## WHAT YOU HAVE TO DO
Even where a line looks wrong, copy it exactly and include every entry.

## GIVEN DATA
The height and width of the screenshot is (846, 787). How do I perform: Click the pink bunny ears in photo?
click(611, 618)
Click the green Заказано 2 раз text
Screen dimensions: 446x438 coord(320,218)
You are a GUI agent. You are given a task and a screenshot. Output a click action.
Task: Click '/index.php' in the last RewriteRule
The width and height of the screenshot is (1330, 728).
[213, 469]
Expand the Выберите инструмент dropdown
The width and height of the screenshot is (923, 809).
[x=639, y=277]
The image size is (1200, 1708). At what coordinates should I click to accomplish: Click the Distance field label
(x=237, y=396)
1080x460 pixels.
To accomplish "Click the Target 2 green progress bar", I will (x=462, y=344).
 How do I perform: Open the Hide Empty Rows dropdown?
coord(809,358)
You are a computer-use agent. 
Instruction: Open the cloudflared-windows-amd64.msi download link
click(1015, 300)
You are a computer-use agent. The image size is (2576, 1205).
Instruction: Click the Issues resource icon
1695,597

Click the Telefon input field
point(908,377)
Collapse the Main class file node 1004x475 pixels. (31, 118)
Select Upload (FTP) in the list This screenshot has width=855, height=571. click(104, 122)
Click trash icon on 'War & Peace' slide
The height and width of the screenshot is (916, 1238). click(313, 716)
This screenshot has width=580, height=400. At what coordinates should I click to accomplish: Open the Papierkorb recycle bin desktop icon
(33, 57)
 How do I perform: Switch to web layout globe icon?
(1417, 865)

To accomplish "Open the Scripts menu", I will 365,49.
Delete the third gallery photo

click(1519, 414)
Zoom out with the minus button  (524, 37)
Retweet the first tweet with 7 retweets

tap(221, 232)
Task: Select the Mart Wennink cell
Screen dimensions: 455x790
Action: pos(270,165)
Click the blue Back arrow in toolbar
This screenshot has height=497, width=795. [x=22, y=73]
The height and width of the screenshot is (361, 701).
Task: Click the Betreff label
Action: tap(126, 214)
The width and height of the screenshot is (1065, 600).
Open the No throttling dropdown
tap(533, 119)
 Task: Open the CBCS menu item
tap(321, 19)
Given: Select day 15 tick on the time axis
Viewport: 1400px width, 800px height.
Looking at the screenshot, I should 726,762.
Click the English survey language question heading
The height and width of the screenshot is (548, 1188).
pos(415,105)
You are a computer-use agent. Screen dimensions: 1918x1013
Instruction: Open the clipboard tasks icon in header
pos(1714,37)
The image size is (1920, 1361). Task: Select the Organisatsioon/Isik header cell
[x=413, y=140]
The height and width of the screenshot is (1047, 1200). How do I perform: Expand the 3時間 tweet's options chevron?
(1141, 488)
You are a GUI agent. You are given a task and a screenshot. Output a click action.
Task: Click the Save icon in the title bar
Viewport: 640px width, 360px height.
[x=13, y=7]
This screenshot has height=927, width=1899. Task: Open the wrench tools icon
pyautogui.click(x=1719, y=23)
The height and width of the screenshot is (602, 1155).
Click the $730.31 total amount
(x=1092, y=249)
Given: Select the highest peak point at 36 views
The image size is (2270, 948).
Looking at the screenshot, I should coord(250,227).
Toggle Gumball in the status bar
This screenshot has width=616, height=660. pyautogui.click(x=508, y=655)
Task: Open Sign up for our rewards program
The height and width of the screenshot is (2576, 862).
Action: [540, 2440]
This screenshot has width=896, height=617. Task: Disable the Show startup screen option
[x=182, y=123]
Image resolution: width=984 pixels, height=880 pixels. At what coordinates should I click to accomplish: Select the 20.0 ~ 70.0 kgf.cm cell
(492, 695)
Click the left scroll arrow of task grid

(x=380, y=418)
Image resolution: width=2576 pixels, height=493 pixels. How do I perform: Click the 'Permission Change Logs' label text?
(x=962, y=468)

## EXERCISE OUTPUT
The height and width of the screenshot is (846, 787). How do I perform: Click the pink bunny ears in photo?
click(611, 618)
Click the green Заказано 2 раз text
Screen dimensions: 446x438 coord(320,218)
You are a GUI agent. You are given a task and a screenshot. Output a click action.
Task: Click '/index.php' in the last RewriteRule
The width and height of the screenshot is (1330, 728).
[213, 469]
Expand the Выберите инструмент dropdown
The width and height of the screenshot is (923, 809).
[x=639, y=277]
The image size is (1200, 1708). At what coordinates should I click to accomplish: Click the Distance field label
(x=237, y=396)
1080x460 pixels.
To accomplish "Click the Target 2 green progress bar", I will (x=462, y=344).
 How do I perform: Open the Hide Empty Rows dropdown?
coord(809,358)
You are a computer-use agent. 
Instruction: Open the cloudflared-windows-amd64.msi download link
click(1015, 300)
You are a computer-use agent. The image size is (2576, 1205).
Instruction: Click the Issues resource icon
1695,597

Click the Telefon input field
point(908,377)
Collapse the Main class file node 1004x475 pixels. (31, 118)
Select Upload (FTP) in the list This screenshot has width=855, height=571. click(104, 122)
Click trash icon on 'War & Peace' slide
The height and width of the screenshot is (916, 1238). click(313, 716)
This screenshot has width=580, height=400. At what coordinates should I click to accomplish: Open the Papierkorb recycle bin desktop icon
(33, 57)
 How do I perform: Switch to web layout globe icon?
(1417, 865)

To accomplish "Open the Scripts menu", I will 365,49.
Delete the third gallery photo

click(1519, 414)
Zoom out with the minus button  (524, 37)
Retweet the first tweet with 7 retweets

tap(221, 232)
Task: Select the Mart Wennink cell
Screen dimensions: 455x790
Action: pos(270,165)
Click the blue Back arrow in toolbar
This screenshot has height=497, width=795. [x=22, y=73]
The height and width of the screenshot is (361, 701).
Task: Click the Betreff label
Action: tap(126, 214)
The width and height of the screenshot is (1065, 600).
Open the No throttling dropdown
tap(533, 119)
 Task: Open the CBCS menu item
tap(321, 19)
Given: Select day 15 tick on the time axis
Viewport: 1400px width, 800px height.
Looking at the screenshot, I should 726,762.
Click the English survey language question heading
The height and width of the screenshot is (548, 1188).
pos(415,105)
You are a computer-use agent. Screen dimensions: 1918x1013
Instruction: Open the clipboard tasks icon in header
pos(1714,37)
The image size is (1920, 1361). Task: Select the Organisatsioon/Isik header cell
[x=413, y=140]
The height and width of the screenshot is (1047, 1200). How do I perform: Expand the 3時間 tweet's options chevron?
(1141, 488)
You are a GUI agent. You are given a task and a screenshot. Output a click action.
Task: Click the Save icon in the title bar
Viewport: 640px width, 360px height.
[x=13, y=7]
This screenshot has height=927, width=1899. Task: Open the wrench tools icon
pyautogui.click(x=1719, y=23)
The height and width of the screenshot is (602, 1155).
Click the $730.31 total amount
(x=1092, y=249)
Given: Select the highest peak point at 36 views
The image size is (2270, 948).
Looking at the screenshot, I should coord(250,227).
Toggle Gumball in the status bar
This screenshot has width=616, height=660. pyautogui.click(x=508, y=655)
Task: Open Sign up for our rewards program
The height and width of the screenshot is (2576, 862).
Action: [540, 2440]
This screenshot has width=896, height=617. Task: Disable the Show startup screen option
[x=182, y=123]
Image resolution: width=984 pixels, height=880 pixels. At what coordinates should I click to accomplish: Select the 20.0 ~ 70.0 kgf.cm cell
(492, 695)
Click the left scroll arrow of task grid

(x=380, y=418)
Image resolution: width=2576 pixels, height=493 pixels. How do I perform: Click the 'Permission Change Logs' label text?
(x=962, y=468)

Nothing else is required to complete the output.